_PROMPT:_ From the excerpt about the Harakbut "Rostro" below, turn the paragraph starting "The visit by Tayori, Korisepa, Redman et al" into a short bulleted list that keeps its main facts.

_EXCERPT PROVIDED:_
In October last year a group of nine Harakbut men, accompanied by UK filmmaker Paul Redman, visited the “Rostro.” The film resulting from that expedition, “The Reunion”, was screened for the first time in Lima last November and focuses on two Harakbut leaders, Luis Tayori and Jaime Korisepa. It includes Tayori saying “Four years ago working with the Sapiteri [a Harakbut clan] we heard about, from the elders, the Rostro. [It] means a lot to us”, and Korisepa saying “The Rostro has always existed. The problem was we didn’t know how to get to it.” After they finally come face-to-face with it, Tayori says, “This is a reunion with our ancestors. I think this could strengthen our people... It was very emotional seeing the Rostro.”
“The very existence of the carved face has been the stuff of legend, passed down for generations among Harakmbut families,” stated a press release by Burness Communications announcing the Lima screening. “But few among their people had ever seen it.”
Tom Bewick, from the Rainforest Foundation US, also visited with Redman. He told the Guardian he thinks the “Rostro” was sculpted because:
There are no other rocks remotely similar in shape in that river valley... [It] is perched perfectly overlooking a valley, and presides over a waterfall and a basin that resembles an amphitheater... There are markings all over [it] that indicate it was hacked out with rudimentary tools... There are actually two Rostros - a Rostro within a Rostro - look below the nose... The boulders along the river are arranged in a way to channel the flow away from hitting the [Rostro’s] face directly, and in a way that would make it impossible for the face formation to have been caused by impact from even the heaviest of storms... The Harakbut don’t have a written history, but claim the Rostro has been in their oral history for generations and generations.
Fermin Chimatani, another Harakbut leader, told the Guardian in mid-2014 there are another two “Rostros.”
“According to our elders, the Rostro is like a God for the Harakbut people,” says Chimatani, who is the president of the local community-based team running the Amarakaeri Communal Reserve (ACR) where the “Rostro” is located.
Klaus Quicque, president of regional indigenous organisation FENAMAD, agrees with Chimatani on the importance of the “Rostro” and the existence of others.
“According to information from the elders, there are another two “Rostros”,” Quicque told the Guardian.
That is also asserted by Manuel Roque Prada who, in 2009, says he took the photo in the photo below while working for South American Exploration, which was contracted by Hunt to do the seismic explorations.
“There are two more [Rostros] and many more archaeological remains,” Roque Prada says.
A photo of a photo of the “Harakbut Face” which Manuel Roque Prada says he took in 2009 while employed by South American Exploration. Photo: Nicole Migliore
The visit by Tayori, Korisepa, Redman et al followed an earlier one made in 2012 by Diego Cortijo, from the Spanish Geographical Society (SGS), who went with other Harakbut men and a guard working for SERNANP, the Environment Ministry department co-running the reserve together with Chimatani’s team. In a report on the expedition Cortijo describes how he had heard, from various Harakbuts, about a “large stone with the aspect of an Inca face which seems to have been located... during exploration by Hunt Oil.”

_AVAILABLE DATA:_
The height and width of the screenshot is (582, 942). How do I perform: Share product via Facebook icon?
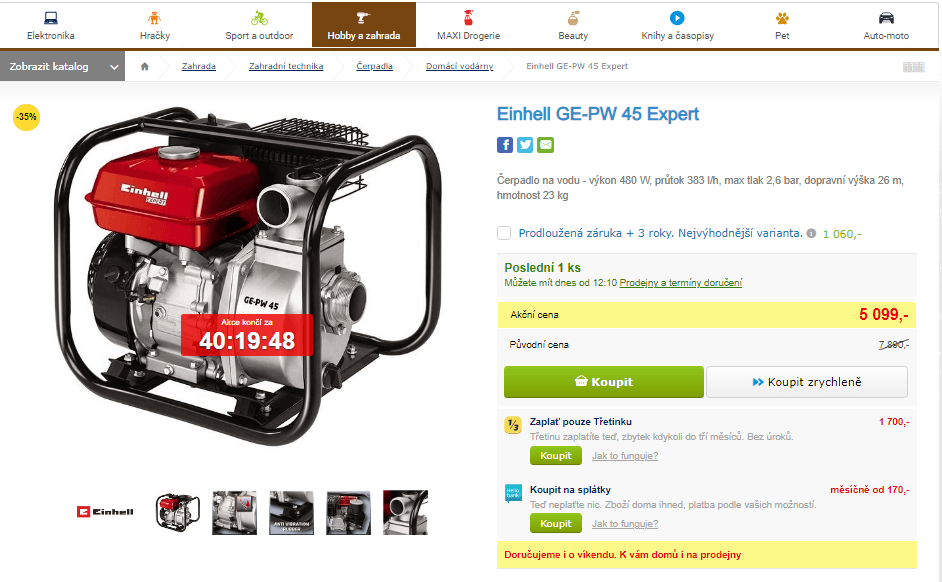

_ANSWER IN FULL:_
- The visit by Tayori, Korisepa, Redman and others followed an earlier expedition in 2012 by Diego Cortijo of the Spanish Geographical Society (SGS).
- Cortijo went with other Harakbut men and a guard from SERNANP. SERNANP is the Environment Ministry department that co-runs the reserve with Chimatani's team.
- In his expedition report, Cortijo says he heard from various Harakbuts about a "large stone with the aspect of an Inca face" that apparently was located during exploration by Hunt Oil.